» **Exercise details**: Print exactly the lines of the listing below from the one containing "This screenshot has height=384, width=475." through the final line, both included, and no pictures.

» **Material provided**:
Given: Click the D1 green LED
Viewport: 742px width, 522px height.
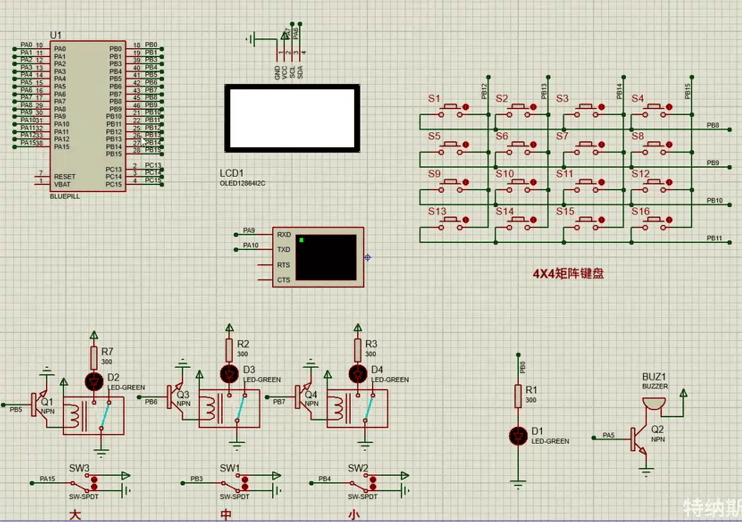Looking at the screenshot, I should (x=518, y=436).
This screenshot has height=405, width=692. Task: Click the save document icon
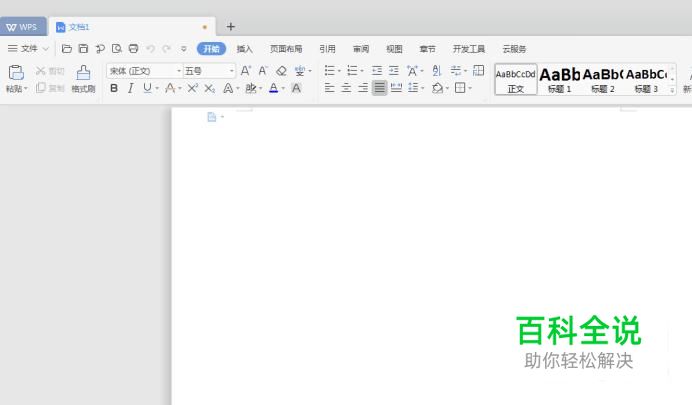(84, 48)
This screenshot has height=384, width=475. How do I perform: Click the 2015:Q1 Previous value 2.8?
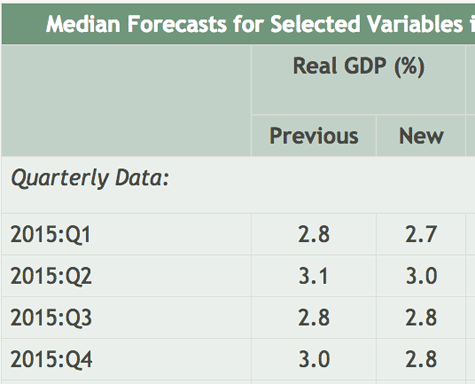click(314, 234)
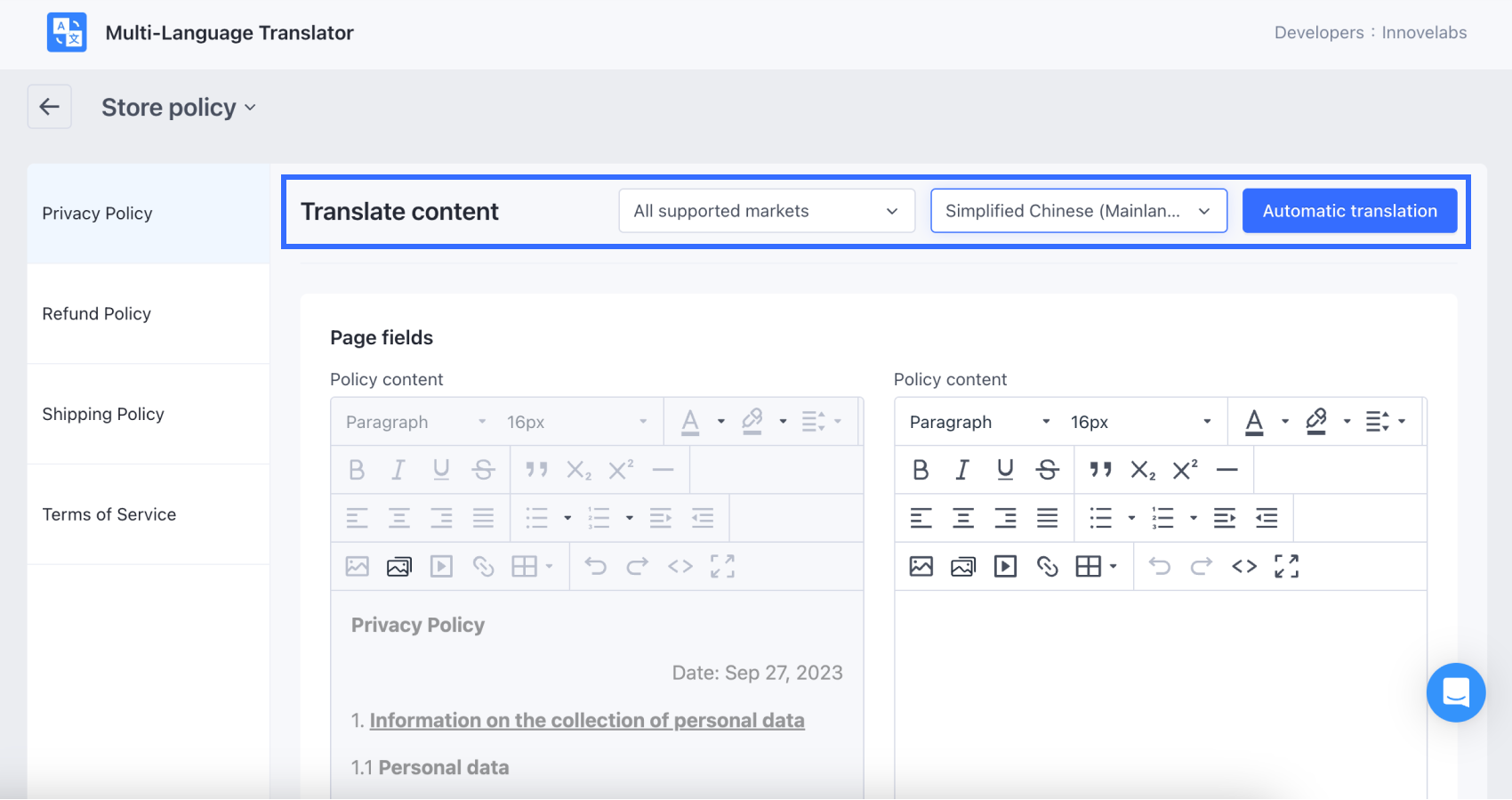Enter fullscreen mode in right editor

[x=1286, y=566]
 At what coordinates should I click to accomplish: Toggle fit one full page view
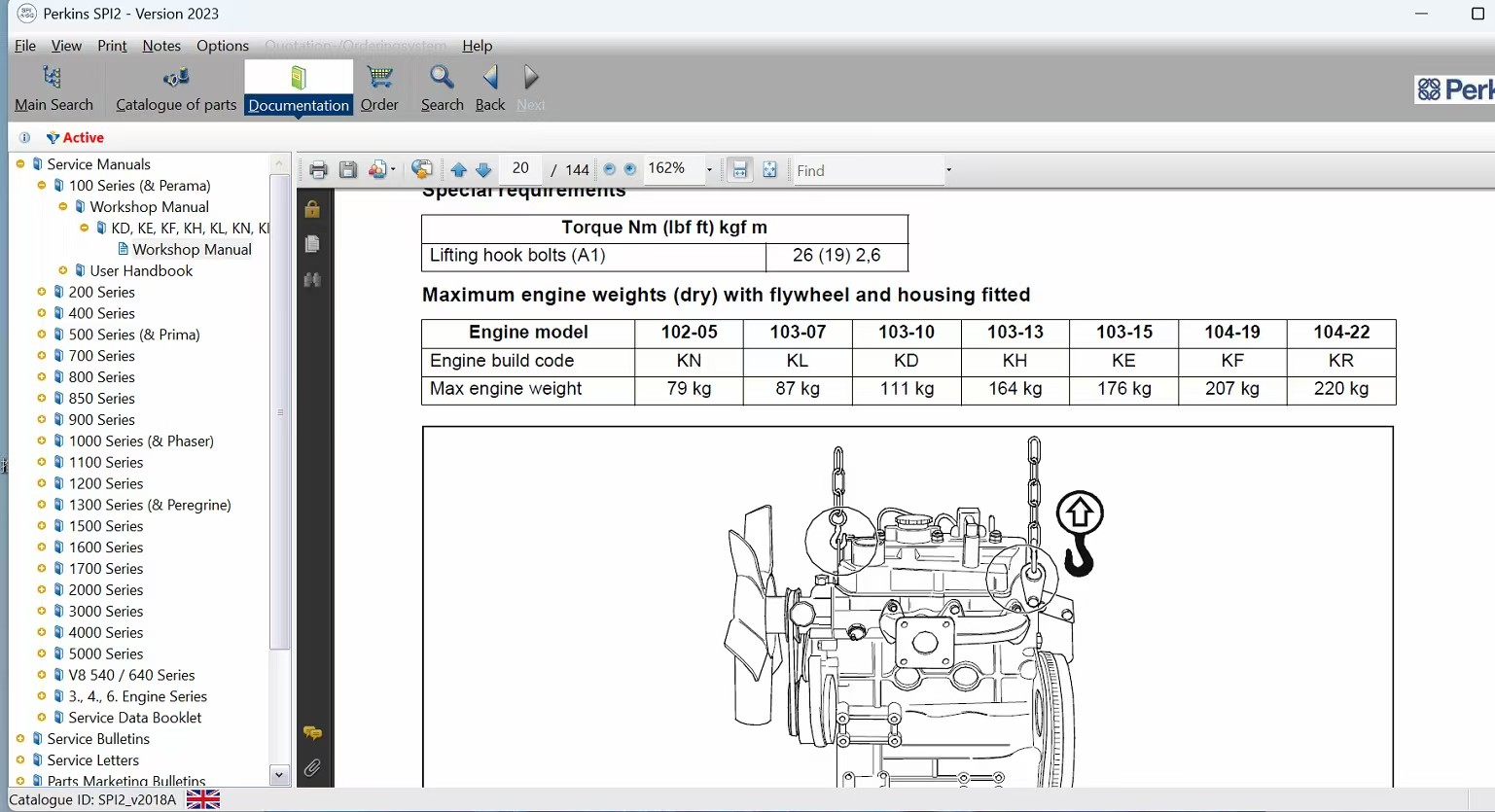point(769,170)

» **Written solution**:
This screenshot has height=384, width=475. How do I perform: Click the 2015:Q1 Previous value 2.8?
click(314, 234)
Enter fullscreen mode in right editor

[x=1286, y=566]
 At what coordinates should I click to accomplish: Toggle fit one full page view
point(769,170)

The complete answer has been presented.